This Tata Group stock dips 27% from 52-week-high: Buy, sell or hold?

This Tata Group stock dips 27% from 52-week-high: Buy, sell or hold?


Voltas Ltd is a large-cap company with a market capitalization of 32,482 Crore that operates in the Consumer Durables industry. Voltas Limited, a division of the Tata Group, is India’s No. 1 Room Air Conditioner brand, with a market share of more than 24 per cent. Voltas is now trading at 981.45, up 0.092 per cent from its previous close. The stock reached a 52-week high of 1,356.90 on 19th October 2021 and a 52-week low of 922.55 on 16th May 2022, showing that the stock is trading 27 per cent below its 52-week high and 6 per cent above its 52-week low at the current level. Voltas is currently trading below the 5-day, 20-day, 50-day, 100-day, and 200-day moving averages, and the stock has been losing for the previous three days, down more than 2% in that time, and the stock has dropped 20.18 per cent year to date (YTD) so far in 2022.

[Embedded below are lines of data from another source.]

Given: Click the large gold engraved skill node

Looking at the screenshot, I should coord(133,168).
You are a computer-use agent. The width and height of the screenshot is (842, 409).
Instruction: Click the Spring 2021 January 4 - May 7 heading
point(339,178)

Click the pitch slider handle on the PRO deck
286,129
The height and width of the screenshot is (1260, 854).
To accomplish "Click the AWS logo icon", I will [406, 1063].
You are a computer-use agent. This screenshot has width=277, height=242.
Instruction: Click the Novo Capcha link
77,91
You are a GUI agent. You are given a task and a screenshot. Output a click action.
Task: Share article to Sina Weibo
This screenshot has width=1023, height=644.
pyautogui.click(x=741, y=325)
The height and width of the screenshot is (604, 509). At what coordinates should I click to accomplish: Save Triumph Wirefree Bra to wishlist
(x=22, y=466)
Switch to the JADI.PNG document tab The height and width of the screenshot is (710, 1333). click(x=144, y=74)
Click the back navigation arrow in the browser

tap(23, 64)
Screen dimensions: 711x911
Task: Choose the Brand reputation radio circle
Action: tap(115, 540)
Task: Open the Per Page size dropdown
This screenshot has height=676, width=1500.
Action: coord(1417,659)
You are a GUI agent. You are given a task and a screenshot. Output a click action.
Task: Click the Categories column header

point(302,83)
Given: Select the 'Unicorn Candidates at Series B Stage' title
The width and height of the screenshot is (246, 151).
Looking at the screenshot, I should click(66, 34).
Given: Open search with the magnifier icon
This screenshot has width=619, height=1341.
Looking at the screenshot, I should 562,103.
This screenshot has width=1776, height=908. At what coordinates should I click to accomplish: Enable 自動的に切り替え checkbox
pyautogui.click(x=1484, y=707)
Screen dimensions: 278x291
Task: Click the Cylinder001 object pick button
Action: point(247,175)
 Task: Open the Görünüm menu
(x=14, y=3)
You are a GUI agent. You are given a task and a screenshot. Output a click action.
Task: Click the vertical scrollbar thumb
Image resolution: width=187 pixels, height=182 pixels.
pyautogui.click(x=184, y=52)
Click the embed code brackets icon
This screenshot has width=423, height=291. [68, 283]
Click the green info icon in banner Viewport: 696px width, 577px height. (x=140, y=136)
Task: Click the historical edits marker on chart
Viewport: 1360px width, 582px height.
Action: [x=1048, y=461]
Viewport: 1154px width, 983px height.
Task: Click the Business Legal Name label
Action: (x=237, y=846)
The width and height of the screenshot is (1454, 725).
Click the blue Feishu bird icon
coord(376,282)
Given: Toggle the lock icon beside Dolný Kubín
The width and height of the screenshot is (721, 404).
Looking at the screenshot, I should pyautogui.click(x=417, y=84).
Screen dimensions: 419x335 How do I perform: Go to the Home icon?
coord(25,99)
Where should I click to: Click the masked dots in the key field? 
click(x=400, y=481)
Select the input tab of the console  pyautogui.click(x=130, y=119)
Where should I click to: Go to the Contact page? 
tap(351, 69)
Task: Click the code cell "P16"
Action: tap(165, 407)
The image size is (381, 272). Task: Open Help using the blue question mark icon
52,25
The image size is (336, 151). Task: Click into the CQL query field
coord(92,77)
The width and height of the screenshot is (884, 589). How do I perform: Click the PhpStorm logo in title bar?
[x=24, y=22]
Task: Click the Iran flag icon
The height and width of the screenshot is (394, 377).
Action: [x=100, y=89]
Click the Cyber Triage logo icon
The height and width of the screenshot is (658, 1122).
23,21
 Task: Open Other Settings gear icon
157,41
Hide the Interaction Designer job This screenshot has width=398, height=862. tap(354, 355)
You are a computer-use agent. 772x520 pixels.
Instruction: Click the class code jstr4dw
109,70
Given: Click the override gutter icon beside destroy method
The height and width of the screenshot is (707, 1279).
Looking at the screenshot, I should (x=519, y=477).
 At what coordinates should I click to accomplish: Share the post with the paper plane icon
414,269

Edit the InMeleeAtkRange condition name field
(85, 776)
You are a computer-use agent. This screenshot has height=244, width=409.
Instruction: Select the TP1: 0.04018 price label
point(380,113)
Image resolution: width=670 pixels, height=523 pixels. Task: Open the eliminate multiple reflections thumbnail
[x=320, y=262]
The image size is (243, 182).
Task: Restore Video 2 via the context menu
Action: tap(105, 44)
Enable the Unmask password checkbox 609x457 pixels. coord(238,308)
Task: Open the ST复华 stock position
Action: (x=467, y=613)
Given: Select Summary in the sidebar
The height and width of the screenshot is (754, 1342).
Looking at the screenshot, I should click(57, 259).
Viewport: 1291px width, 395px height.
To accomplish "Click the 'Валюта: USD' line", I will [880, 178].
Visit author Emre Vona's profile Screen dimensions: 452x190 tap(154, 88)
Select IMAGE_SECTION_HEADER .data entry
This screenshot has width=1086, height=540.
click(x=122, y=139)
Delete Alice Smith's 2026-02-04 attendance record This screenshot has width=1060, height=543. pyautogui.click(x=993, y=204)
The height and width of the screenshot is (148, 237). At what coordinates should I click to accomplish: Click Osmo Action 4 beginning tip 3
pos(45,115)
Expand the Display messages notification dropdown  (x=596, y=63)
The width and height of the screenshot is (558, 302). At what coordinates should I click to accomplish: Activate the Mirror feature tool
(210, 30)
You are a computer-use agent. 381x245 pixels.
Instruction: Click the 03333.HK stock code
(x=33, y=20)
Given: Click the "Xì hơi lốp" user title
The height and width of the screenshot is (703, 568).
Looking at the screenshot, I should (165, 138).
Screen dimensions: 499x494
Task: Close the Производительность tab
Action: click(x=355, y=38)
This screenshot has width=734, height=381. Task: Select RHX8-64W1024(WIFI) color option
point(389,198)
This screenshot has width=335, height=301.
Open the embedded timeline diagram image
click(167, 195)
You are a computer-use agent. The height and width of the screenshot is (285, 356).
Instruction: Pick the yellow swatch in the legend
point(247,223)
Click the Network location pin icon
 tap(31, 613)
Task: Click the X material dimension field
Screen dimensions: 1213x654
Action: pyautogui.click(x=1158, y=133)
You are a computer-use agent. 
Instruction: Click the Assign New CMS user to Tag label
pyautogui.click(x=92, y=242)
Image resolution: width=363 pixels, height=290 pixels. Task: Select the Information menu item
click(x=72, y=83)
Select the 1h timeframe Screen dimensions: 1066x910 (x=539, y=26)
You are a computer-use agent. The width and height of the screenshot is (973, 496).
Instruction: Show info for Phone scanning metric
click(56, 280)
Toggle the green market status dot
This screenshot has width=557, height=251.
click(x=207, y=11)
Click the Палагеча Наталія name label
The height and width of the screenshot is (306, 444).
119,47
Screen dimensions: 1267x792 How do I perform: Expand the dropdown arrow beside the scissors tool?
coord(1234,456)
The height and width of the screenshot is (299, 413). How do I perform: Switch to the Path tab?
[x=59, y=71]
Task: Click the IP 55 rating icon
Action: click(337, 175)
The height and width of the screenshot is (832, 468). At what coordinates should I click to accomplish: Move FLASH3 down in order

The brokerage firm ICICI Securities has maintained a ‘HOLD’ rating on the shares of Voltas for a target price of 1,033. The brokerage has said in a note that “Voltas struggled to generate positive economic value during FY22 due to a decade-low RoE. We note its EVA creation was impacted for first time in past decade. It also lost market share by 180bps in FY22 after gaining for a decade. Voltas Beko customer acceptance has increased and it reported 45% volume growth in FY22, to claim ~3% market share in home appliances segment.”

Based on the valuation and outlook for the stock, ICICI Securities has said “We model Voltas to report revenue, EBITDA and PAT CAGRs of 15.3%, 14% and 24.2% respectively, over FY22-FY24E, and RoE to move to 12.5% in FY24E from 9.7% in FY22. While we remain positive on the company, we believe upside is capped at current valuations (42x of FY24E EPS). Maintain HOLD on the stock with a DCF-based target price of Rs1,033 (implied P/E of 44x of FY24E).”

BOB Capital Markets on the other hand has said in its note that “VOLT continues to be the strongest player in the RAC business and expects to deliver double-digit margins. We are confident of the company’s growth trajectory and continue to value the stock at 50x FY24E EPS, a 40% premium to its 5Y average, for an unchanged TP of 1,250.”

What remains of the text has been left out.